*Ausgewählter Abschnitt*:

-- -- --

Bei Eichborn ist 2010 eine gekürzte Fassung der „Kaiserhofstraße 12“ als Hörbuch erschienen. Als Sprecher wurde Walter Renneisen gewonnen, dessen Stimme wohl jedem, der mit „Tatort“ oder „Derrick“ aufwuchs, von ferne vertraut ist. Er zählt zu den ewig unterschätzten Comprimarii, die dem grauem Fernsehalltag diskreten Adel verleihen. Darüber hinaus ist er als Musiker und am Theater tätig. Mit Franz Kafkas „Bericht für eine Akademie“ und Patrick Süskinds „Der Kontrabaß“ ist Renneisen in eigener Regie auf Tournee gegangen. Seine helle, fast heisere stimmliche Physiognomie weiß er – zum Vorteil der darzustellenden Partien – fein modulierend zu führen. Einen berufeneren Sprecher hätte diese Produktion demnach nicht finden können. (Dass Renneisen im hessischen Raum beheimatet ist und den Frankfurter Zungenschlag für kritisch lokalpatriotische Interventionen nutzt, fügt sich trefflich ins Bild.)

-- -- --

*Quellenauszug*:
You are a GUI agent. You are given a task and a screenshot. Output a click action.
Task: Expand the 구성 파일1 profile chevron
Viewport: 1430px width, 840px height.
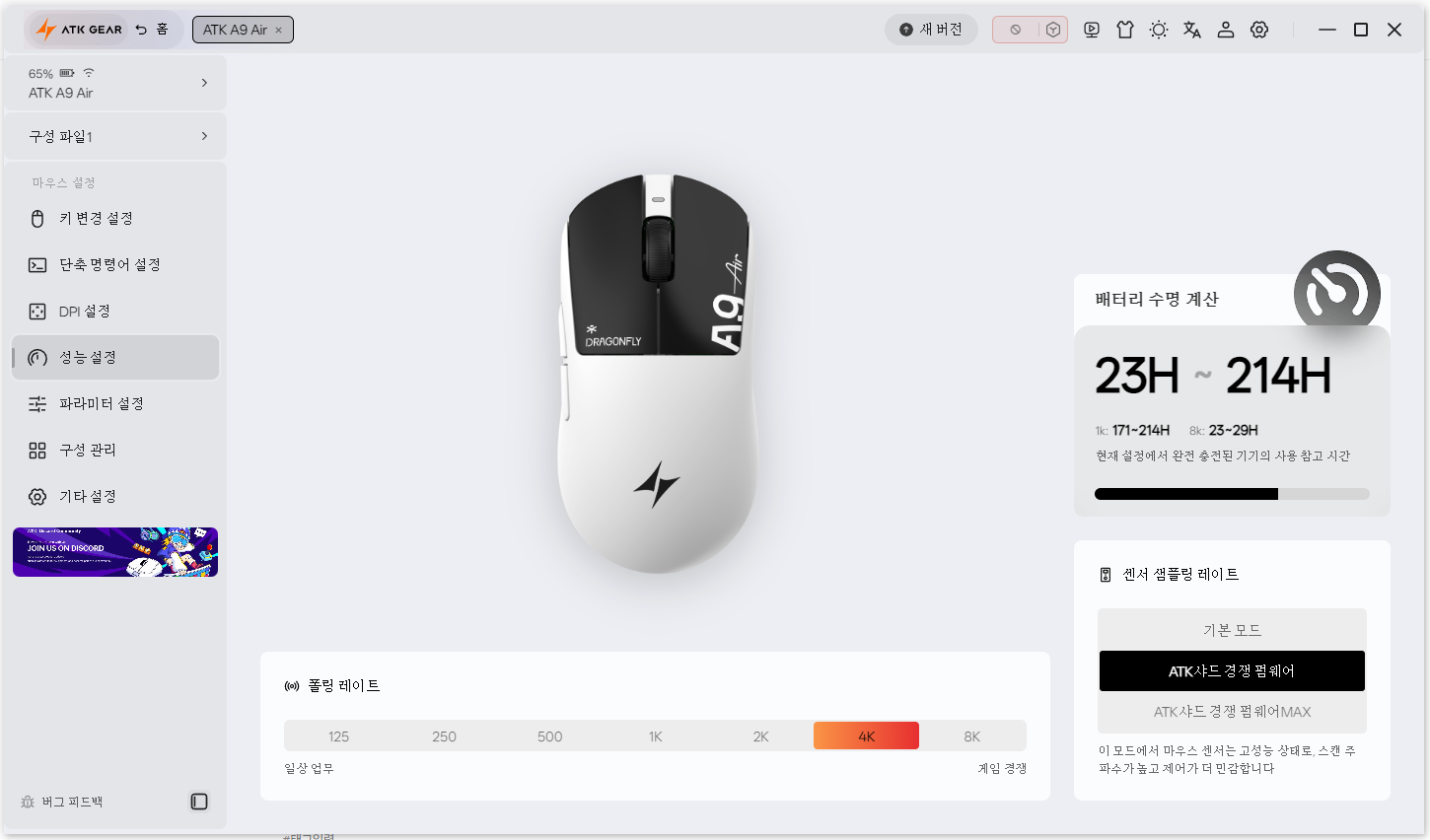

-- -- --

*Die Aufgabe*: Schreib den Abschnitt über Walter Renneisen als Sprecher des Hörbuchs „Kaiserhofstraße 12“ vollständig und Wort für Wort ab.

*Ergebnis*:
Bei Eichborn ist 2010 eine gekürzte Fassung der „Kaiserhofstraße 12“ als Hörbuch erschienen. Als Sprecher wurde Walter Renneisen gewonnen, dessen Stimme wohl jedem, der mit „Tatort“ oder „Derrick“ aufwuchs, von ferne vertraut ist. Er zählt zu den ewig unterschätzten Comprimarii, die dem grauem Fernsehalltag diskreten Adel verleihen. Darüber hinaus ist er als Musiker und am Theater tätig. Mit Franz Kafkas „Bericht für eine Akademie“ und Patrick Süskinds „Der Kontrabaß“ ist Renneisen in eigener Regie auf Tournee gegangen. Seine helle, fast heisere stimmliche Physiognomie weiß er – zum Vorteil der darzustellenden Partien – fein modulierend zu führen. Einen berufeneren Sprecher hätte diese Produktion demnach nicht finden können. (Dass Renneisen im hessischen Raum beheimatet ist und den Frankfurter Zungenschlag für kritisch lokalpatriotische Interventionen nutzt, fügt sich trefflich ins Bild.)